L’Inde est en passe de devenir le plus peuplé du monde. Avec 1,4 milliards d’habitants, je craignais la foule, surtout avec les enfants… Même s’ils grandissent (ils ont 9 et 7 ans), pendant ce voyage, ils étaient avec des copains. Et quand on rigole et qu’on joue avec les copains, on ne fait pas toujours attention où on va. Ça peut être vite fait de se perdre de vue.

Et c’est vrai qu’il y a du monde… mais à part à New Delhi, nous n’avons pas été oppressés par la foule. Et comme il y a très peu de touristes occidentaux, nos enfants ne passaient pas vraiment inaperçus. C’était assez simple finalement de garder un œil sur eux. Et là, où je pouvais craindre qu’ils soient un peu tête en l’air du fait d’être avec les copains, finalement, nous étions aussi plus d’adultes ! Donc à nous tous, on savait toujours où étaient les autres.
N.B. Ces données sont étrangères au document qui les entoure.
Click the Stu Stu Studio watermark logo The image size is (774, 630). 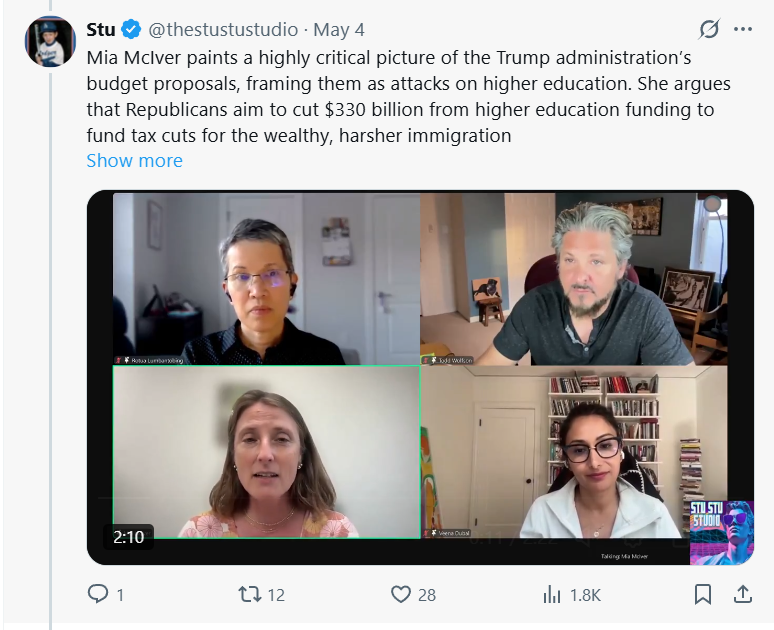tap(722, 533)
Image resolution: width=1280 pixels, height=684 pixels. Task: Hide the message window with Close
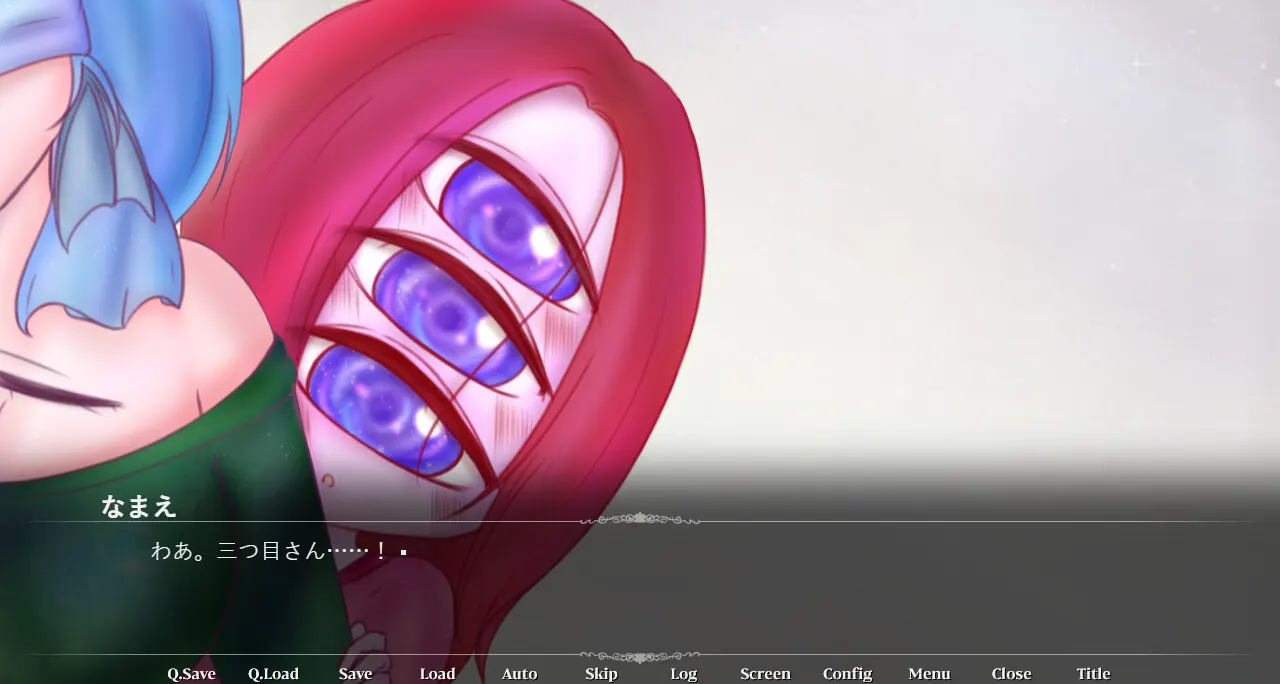pyautogui.click(x=1011, y=674)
En revanche, il y a une chose que je n’avais pas trop anticipé, c’est la circulation chaotique dans les villes, couplée à l’absence de trottoirs. Une petite balade en ville est donc un véritable challenge avec tous les sens aux aguets. Il faut faire attention où on marche (gravas, déchets en tous genres, gens posés là…) et il faut faire attention aux scooters et aux tuktuks qui klaxonnent joyeusement pour nous demander de nous pousser. C’est très bien mais comme ça fait un raffût du tonnerre, on ne sait plus très bien si c’est nous qui devons nous pousser ou non… Bref, il faut être en alerte et tenir les mains des plus jeunes !

Chaque visite de mausolée, fort ou autre palais est un véritable havre de paix et permet de s’extraire du tumulte de la ville.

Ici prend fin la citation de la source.